Photos Bring the Story to Life

photo by Karolina Grabowska

photo by Karolina Grabowska

In any personal history project, photographs can amplify the text in extraordinary ways. The pictures are as significant as the words, and they require many hours of work.

The challenge is to get the right photos in the right format. The client typically goes through boxes and albumns and finds way, way, way too many images. How do they decide which ones would be best? This is a good question that leads directly back to the text. Once the client’s story is written, then the manuscript provides the story to be “illustrated.” Photo selection becomes easier. Photos then fall on or off the pages, so to speak.

We need to work with digital images, of the highest resolution possible, but not less than 600 dpi. Unfortunately this can rule out some small family snapshots. We don’t want to remove an original image from the client’s home or office, because we don’t want the responsibility of keeping heirloom photographs safe. If it’s helpful, I can bring a portable scanner to the client and scan the pictures and documents.

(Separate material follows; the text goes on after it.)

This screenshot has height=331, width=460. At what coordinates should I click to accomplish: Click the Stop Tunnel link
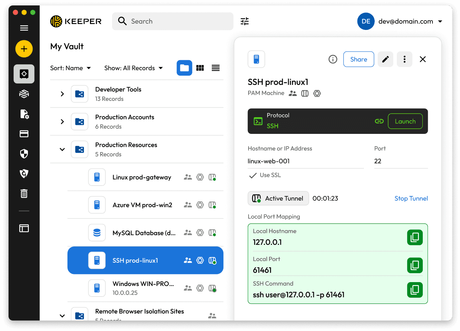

A caption must accompany each photo. If the client doesn’t send captions with the digital images, then we end up with “floaters” — Who are these people? Where are they? When? The client and I send images back and forth via email until they are tagged appropriately, and that takes time.

A client generally sends the images to me via email attachments, but ultimately I order them and attach their captions in Dropbox, so that the client can see them too, in story order.

The right images in the right place add to the magical heirloom quality to the story, and bring it to life.